Raphael Samuel (1934-1996) was part of that extraordinary crop of British Marxist social historians that emerged out of the crumbling world of the Stalinist British Communist Party – among them, E.P. Thompson, Raymond Williams and Eric Hobsbawm. He wrote a series of essays on the ‘lost world’ of British Communism during the 1980s, which were later published by Verso many years later in book form.

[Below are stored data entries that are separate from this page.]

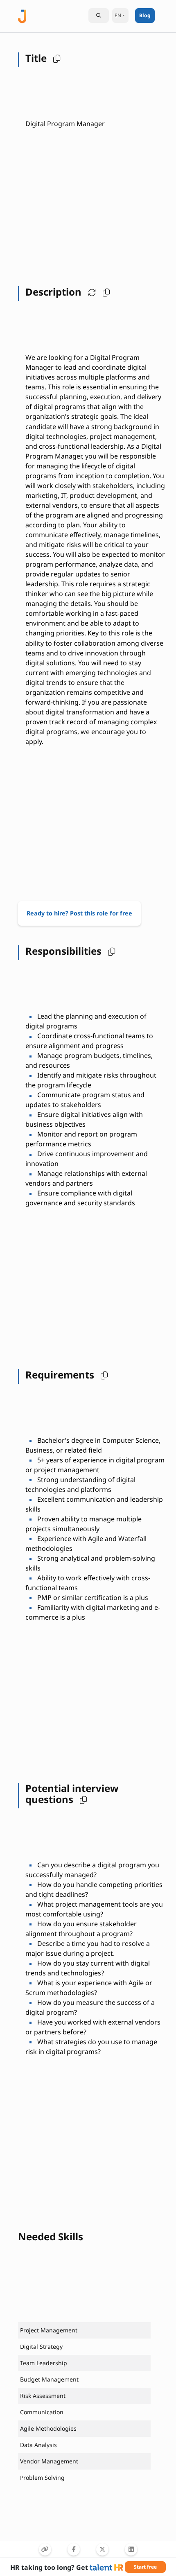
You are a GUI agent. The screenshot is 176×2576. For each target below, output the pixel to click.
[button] (55, 58)
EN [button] (118, 15)
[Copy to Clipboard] (45, 2549)
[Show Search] (98, 15)
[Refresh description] (90, 292)
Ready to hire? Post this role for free (79, 913)
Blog (145, 15)
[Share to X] (102, 2549)
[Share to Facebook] (74, 2549)
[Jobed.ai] (22, 15)
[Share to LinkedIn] (131, 2549)
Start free (145, 2566)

Reading it, I was struck, as ever, by the fact that Samuel’s experiences growing up in the milieu of the British Communist Party was no different from what I had experienced in the International Marxist Tendency during my brief membership of that disreputable cult. Just observe the following passage:

To be a Communist was to have a complete social identity, one which transcended the limits of class, gender and nationality. Like practising Catholics or Orthodox Jews, we lived in a little private world of our own, or, like some of the large or extended families of the period, ‘a tight…self-referential group’. A great deal of our activity – Communists of the period were nothing if not ‘politically active’ – for all the urgency of its occasions, might be seen retrospectively as a way of practising togetherness. We maintained intense neighbourhood networks and little workplace conventicles. We patronized regular cafes (Communists met in cafes rather than pubs: there was quite a strong inhibition against drink). We went out together on weekend and Sunday rambles. We took our holidays together, at Socialist Youth Camps (the one I remember best was in the New Forest), at Communist Guest houses, such as Netherwood, hiking with the YHA (hostels where the warden was rumoured to be a ‘sympathizer’ were a draw) or, if you could afford the £5, taking a week’s climbing holiday with the Workers Travel Association in the Lake District or the Trossachs. We had our own particular speech – a jargon which, for all my political enthusiasm, I was somehow never able to master, a sing-song rhetoric in speechmaking, not a rant, but a rhythmically-controlled address. Like freemasons we knew intuitively when someone was ‘one of us’, and we were equally quick to spot that folk devil of the socialist imagination, a ‘careerist’, a species being of whom I am, to this day, wary. Within the narrow confines of an organization under siege we maintained the simulacrum of a complete society, insulated from alien influences, belligerent towards outsiders, protective to those within.

Raphael Samuel, The Lost World of British Communism (London: Verso Books, 2006), p.13

Anecdotes like this are littered throughout the text. It is a very instructive read, and one which I strongly recommend to all those seeking to understand the strange phenomenon that is membership of a Communist cult.